PAUL MIRANDA and KAREN JACOBSEN
This report analyzes the gang violence affecting some refugee communities in Cairo and the ways in which young people’s conceptions of masculinity fuel the problem. We assess the potential for using the Cure Violence (CV) model for violence reduction and explore developing a prevention program based on transforming the masculine norms that support violence and gangs.

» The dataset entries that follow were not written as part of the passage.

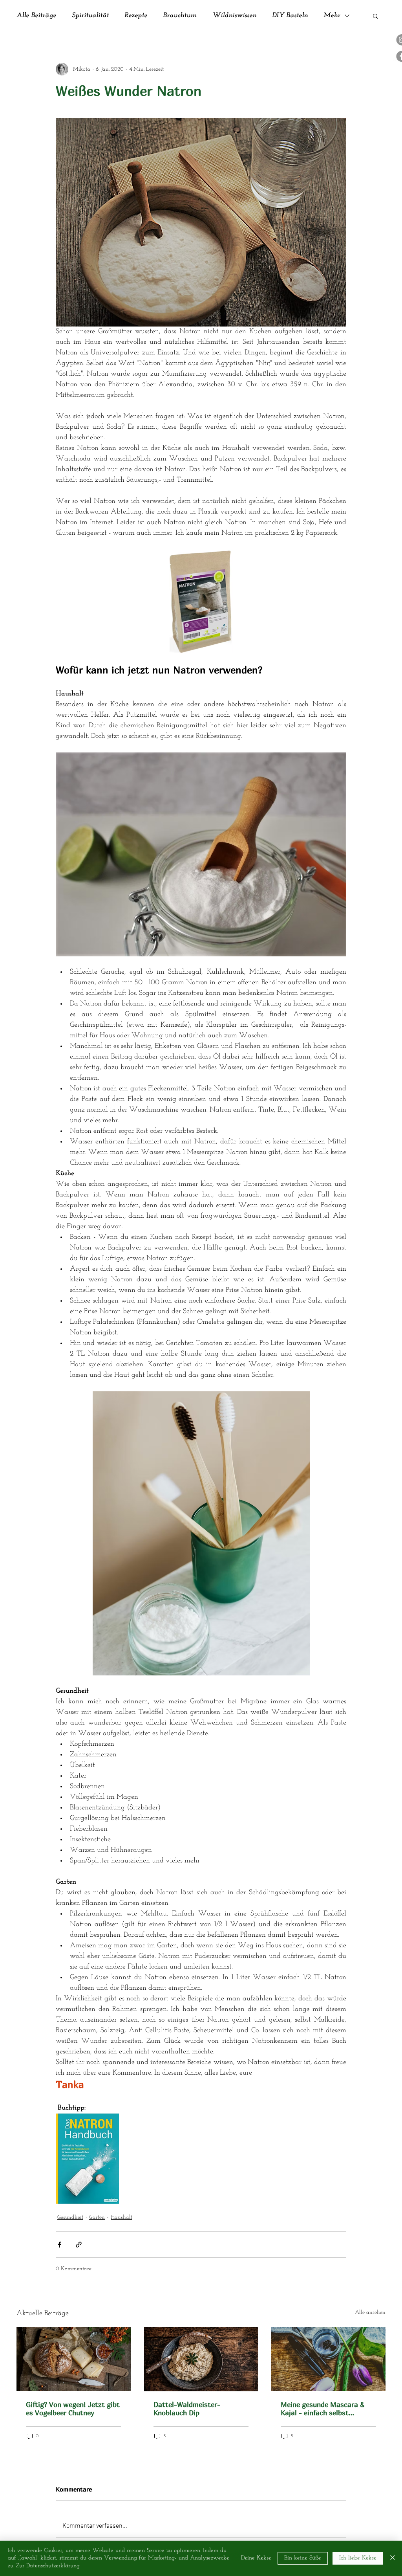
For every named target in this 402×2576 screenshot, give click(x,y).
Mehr (331, 15)
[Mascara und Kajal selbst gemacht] (328, 2359)
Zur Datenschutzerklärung (48, 2566)
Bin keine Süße (302, 2558)
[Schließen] (392, 2558)
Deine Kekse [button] (256, 2558)
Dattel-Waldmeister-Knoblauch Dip (186, 2408)
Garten (97, 2217)
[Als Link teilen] (78, 2244)
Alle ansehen (370, 2312)
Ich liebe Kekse (357, 2558)
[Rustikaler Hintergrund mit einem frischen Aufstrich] (201, 2359)
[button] (375, 16)
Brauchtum (180, 15)
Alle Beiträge (36, 15)
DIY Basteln (290, 15)
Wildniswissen (234, 15)
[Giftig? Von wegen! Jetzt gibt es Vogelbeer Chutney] (73, 2359)
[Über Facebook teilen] (59, 2244)
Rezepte (135, 15)
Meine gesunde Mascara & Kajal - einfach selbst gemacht (323, 2408)
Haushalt (121, 2217)
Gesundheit (70, 2217)
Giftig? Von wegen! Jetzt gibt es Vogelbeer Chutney (73, 2408)
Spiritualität (90, 15)
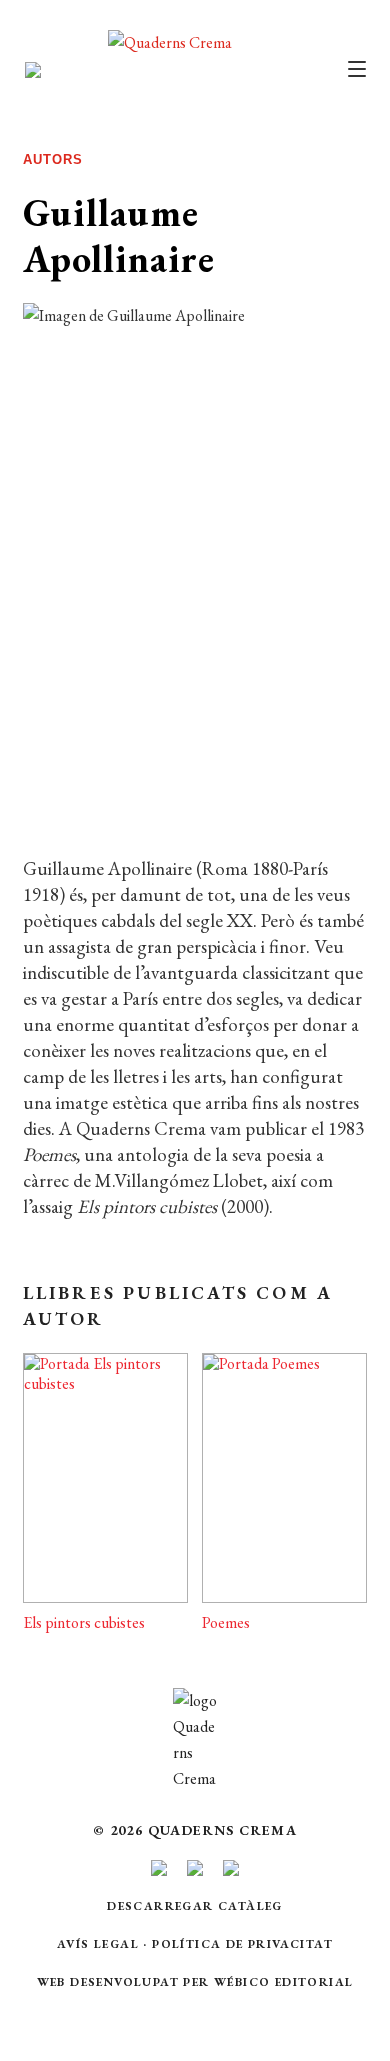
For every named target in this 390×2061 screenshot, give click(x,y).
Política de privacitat (242, 1944)
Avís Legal (98, 1944)
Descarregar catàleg (195, 1906)
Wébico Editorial (283, 1982)
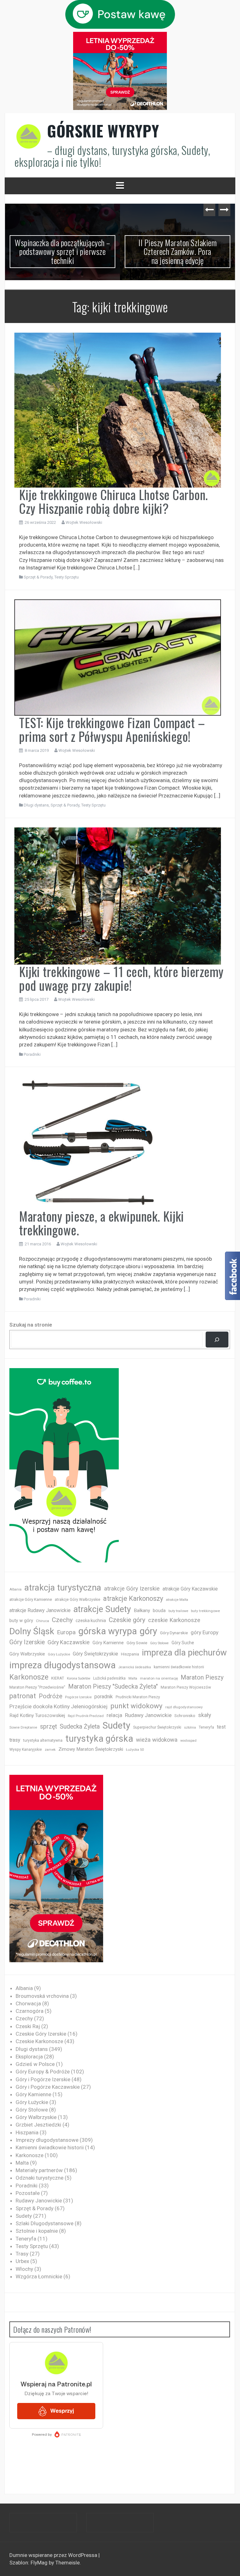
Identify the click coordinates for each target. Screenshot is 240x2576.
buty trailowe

The report begins by exploring the sources and drivers of gang conflict across Nuba Sudanese and South Sudanese neighborhood groups and crews and how revenge and retaliation lead to cycles of violence. First, we review the multiple types of violence that Sudanese and South Sudanese youth experience throughout their life and how these experiences lead to gang violence. In particular, we focus on how hypermasculine and patriarchal norms reproduce violence. The next section explains the CV model and assesses its applicability in Cairo. We also highlight refugee communities’ grassroots efforts to reduce violence and show how these efforts, while fragmented due to a lack of support, have had tangible positive effects. The community efforts demonstrate the need to combine external support and meaningful participation of communities in efforts to address these issues. We end with recommendations for how to implement the CV and masculinity approaches in Cairo’s refugee-hosting neighborhoods and other pathways to consider for violence prevention.